:: Text shown ::
>> start
My plan is to first built a heavy long range rifle with a 26-28" barrel then a lighter hunting rifle later on.
Does anyone have real world load data with the 180gr weight bullets loaded with AR2217 and AR2225?

regards Sam

----------


## chainsaw

RL26 is your friend for BM

----------


## Lowang

> RL26 is your friend for BM


RL26 does look intriguing but there is no freight option to bring the Alliant powders into my state so its availability to me is limited. I also would want to most temp stable combination i can get even if that requires sacrificing a little velocity hence my interest in the ADI powders.

regards Sam

----------


## Gkp

Hi guys, this caliber sounds like the way forward. I am thinking about building one of these and was wanting to know the following from those shooting the 7BM:
Barrel length?
Twist rate?
Projectile weight?
Velocity?
Accuracy?
Thanks, much appreciated.
>> end
:: What this exercise asks ::
a. Copy the part of the forum thread above from "My plan is to" to "AR2217 and AR2225?" word for word.
b. Say whether each statement agrees with the forum thread above. Answer yes or no and quote the words from the thread that decide it.
(i) Sam plans to build the lighter hunting rifle before the heavy long range rifle.
(ii) Alliant powders have no freight option into Sam's state.
(iii) Sam is willing to give up some velocity for temperature stability.
c. Rewrite the paragraph of the forum thread above that begins "RL26 does look intriguing" in shorter form, keeping its main facts.

:: Data lines ::
>> start
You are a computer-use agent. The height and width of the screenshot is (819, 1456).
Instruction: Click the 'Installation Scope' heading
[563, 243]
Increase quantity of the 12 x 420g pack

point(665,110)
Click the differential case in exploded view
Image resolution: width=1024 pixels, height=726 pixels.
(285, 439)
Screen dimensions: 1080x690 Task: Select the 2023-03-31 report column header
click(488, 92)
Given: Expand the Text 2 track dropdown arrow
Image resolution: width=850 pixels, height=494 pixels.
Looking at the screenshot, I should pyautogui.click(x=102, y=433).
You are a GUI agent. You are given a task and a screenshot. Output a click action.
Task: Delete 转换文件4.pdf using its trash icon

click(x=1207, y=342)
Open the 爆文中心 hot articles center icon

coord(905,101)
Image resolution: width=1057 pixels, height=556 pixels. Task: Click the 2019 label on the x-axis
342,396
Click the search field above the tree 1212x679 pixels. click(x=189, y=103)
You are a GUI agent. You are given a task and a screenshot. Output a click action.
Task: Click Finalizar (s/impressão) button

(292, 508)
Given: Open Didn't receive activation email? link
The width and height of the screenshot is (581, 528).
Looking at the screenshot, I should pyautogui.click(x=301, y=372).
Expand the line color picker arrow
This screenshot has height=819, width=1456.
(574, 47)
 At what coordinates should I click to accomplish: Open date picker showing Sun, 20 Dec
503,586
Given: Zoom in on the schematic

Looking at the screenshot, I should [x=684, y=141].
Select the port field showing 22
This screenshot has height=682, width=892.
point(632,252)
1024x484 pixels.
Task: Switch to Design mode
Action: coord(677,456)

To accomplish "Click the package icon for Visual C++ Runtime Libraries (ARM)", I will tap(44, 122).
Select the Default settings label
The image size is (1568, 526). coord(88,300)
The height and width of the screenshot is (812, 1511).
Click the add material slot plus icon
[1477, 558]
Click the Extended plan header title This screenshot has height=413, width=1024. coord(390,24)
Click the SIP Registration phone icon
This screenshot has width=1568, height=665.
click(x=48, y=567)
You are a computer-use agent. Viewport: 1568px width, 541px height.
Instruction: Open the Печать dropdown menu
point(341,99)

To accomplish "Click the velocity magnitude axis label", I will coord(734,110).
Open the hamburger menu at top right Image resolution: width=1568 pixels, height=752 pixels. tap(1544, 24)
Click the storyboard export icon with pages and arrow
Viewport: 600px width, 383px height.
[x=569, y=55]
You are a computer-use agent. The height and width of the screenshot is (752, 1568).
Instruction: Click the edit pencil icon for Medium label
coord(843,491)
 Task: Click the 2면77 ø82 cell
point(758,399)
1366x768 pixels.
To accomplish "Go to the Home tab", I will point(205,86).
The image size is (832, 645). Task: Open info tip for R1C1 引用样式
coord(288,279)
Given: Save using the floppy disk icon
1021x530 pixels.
>> end
:: Expected results ::
a.
My plan is to first built a heavy long range rifle with a 26-28" barrel then a lighter hunting rifle later on.
Does anyone have real world load data with the 180gr weight bullets loaded with AR2217 and AR2225?

b.
(i) No: "My plan is to first built a heavy long range rifle with a 26-28" barrel then a lighter hunting rifle later on."
(ii) Yes: "there is no freight option to bring the Alliant powders into my state"
(iii) Yes: "I also would want to most temp stable combination i can get even if that requires sacrificing a little velocity"

c. RL26 looks intriguing, but Alliant powders have no freight option into the poster's state, so availability is limited. The poster wants the most temperature-stable combination possible, even at a small cost in velocity, which explains the interest in ADI powders.